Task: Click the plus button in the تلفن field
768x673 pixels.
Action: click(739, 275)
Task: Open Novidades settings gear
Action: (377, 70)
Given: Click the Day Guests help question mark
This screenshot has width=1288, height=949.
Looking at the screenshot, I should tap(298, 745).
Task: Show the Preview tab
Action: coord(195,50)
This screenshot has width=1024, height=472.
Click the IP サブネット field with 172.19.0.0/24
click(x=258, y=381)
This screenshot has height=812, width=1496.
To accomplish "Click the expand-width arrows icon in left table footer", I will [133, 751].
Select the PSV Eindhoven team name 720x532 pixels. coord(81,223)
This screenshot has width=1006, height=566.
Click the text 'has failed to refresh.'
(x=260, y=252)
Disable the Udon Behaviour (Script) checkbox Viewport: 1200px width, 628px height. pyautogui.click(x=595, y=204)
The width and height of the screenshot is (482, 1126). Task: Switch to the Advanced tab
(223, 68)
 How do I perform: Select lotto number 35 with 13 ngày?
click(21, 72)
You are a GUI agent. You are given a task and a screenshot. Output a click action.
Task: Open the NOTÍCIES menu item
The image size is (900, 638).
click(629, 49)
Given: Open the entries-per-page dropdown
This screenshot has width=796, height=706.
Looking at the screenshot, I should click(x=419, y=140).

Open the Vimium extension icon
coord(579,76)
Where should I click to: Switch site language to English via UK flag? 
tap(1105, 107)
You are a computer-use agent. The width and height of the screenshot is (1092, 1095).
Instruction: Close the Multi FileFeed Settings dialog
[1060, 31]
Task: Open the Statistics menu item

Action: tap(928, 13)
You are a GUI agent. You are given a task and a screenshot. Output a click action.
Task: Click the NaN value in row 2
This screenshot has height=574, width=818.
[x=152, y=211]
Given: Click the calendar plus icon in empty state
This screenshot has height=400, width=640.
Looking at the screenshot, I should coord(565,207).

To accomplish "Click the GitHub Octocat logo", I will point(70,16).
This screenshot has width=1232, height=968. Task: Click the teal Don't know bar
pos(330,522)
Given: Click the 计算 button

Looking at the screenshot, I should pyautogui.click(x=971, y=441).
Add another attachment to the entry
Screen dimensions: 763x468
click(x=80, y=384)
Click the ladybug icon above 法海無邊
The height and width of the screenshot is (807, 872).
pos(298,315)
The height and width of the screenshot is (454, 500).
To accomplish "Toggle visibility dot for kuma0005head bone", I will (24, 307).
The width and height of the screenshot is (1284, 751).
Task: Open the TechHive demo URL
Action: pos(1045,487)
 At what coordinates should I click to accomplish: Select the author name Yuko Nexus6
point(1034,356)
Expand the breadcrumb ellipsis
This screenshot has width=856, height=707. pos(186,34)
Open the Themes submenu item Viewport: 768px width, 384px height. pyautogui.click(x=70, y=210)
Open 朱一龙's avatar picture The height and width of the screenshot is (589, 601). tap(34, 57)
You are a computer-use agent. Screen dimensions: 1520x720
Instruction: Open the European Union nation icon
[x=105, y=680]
####################
### Exercise
Consider the string "Viewport". State how many lines of the data contain it, giving the number alone.

### Response
2